**Data excerpts**
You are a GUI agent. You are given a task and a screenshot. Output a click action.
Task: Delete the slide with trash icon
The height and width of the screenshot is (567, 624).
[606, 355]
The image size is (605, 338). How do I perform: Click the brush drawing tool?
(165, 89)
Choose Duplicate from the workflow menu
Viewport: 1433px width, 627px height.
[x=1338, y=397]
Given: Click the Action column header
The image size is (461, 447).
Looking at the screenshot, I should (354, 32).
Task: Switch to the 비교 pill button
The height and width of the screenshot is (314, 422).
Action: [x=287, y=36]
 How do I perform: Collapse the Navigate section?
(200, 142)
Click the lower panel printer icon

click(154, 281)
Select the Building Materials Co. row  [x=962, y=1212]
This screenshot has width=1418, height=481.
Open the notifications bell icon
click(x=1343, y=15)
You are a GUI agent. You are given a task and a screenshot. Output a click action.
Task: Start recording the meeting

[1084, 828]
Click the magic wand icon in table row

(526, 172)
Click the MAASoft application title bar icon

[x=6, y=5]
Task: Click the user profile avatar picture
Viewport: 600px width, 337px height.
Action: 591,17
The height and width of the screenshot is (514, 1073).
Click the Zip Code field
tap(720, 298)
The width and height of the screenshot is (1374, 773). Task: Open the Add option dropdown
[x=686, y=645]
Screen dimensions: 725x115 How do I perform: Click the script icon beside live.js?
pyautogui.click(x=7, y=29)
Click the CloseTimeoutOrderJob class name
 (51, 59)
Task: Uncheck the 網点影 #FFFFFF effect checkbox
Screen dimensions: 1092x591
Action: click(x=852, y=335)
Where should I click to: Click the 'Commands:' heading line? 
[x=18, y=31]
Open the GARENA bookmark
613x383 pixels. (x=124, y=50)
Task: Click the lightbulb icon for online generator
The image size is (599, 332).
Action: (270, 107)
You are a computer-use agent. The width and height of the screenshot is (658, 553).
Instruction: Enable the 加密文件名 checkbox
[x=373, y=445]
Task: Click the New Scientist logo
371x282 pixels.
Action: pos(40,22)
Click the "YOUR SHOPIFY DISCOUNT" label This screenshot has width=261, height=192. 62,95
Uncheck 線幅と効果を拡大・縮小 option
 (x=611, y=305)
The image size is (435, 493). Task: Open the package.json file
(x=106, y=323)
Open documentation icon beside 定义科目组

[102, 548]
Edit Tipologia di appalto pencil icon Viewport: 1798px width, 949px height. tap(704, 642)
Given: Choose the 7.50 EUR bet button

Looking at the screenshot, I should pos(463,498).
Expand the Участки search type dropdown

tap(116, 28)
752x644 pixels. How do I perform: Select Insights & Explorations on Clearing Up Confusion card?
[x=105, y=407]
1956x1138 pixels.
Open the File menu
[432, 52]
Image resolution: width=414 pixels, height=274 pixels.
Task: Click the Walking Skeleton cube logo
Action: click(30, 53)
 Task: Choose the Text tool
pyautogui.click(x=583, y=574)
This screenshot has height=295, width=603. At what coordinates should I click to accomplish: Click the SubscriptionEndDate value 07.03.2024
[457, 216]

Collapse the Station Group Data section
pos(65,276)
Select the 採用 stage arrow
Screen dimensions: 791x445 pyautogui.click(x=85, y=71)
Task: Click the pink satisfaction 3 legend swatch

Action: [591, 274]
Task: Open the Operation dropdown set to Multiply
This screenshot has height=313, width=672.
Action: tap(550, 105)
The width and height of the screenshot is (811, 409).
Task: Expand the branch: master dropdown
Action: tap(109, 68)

**What is needed**
Everything from the line containing "Edit Tipologia di" through the final line of the listing, inclusive, must be reproduced exactly; leave out the rest.

**Result**
Edit Tipologia di appalto pencil icon Viewport: 1798px width, 949px height. tap(704, 642)
Given: Choose the 7.50 EUR bet button

Looking at the screenshot, I should pos(463,498).
Expand the Участки search type dropdown

tap(116, 28)
752x644 pixels. How do I perform: Select Insights & Explorations on Clearing Up Confusion card?
[x=105, y=407]
1956x1138 pixels.
Open the File menu
[432, 52]
Image resolution: width=414 pixels, height=274 pixels.
Task: Click the Walking Skeleton cube logo
Action: click(30, 53)
 Task: Choose the Text tool
pyautogui.click(x=583, y=574)
This screenshot has height=295, width=603. At what coordinates should I click to accomplish: Click the SubscriptionEndDate value 07.03.2024
[457, 216]

Collapse the Station Group Data section
pos(65,276)
Select the 採用 stage arrow
Screen dimensions: 791x445 pyautogui.click(x=85, y=71)
Task: Click the pink satisfaction 3 legend swatch

Action: [591, 274]
Task: Open the Operation dropdown set to Multiply
This screenshot has height=313, width=672.
Action: tap(550, 105)
The width and height of the screenshot is (811, 409).
Task: Expand the branch: master dropdown
Action: tap(109, 68)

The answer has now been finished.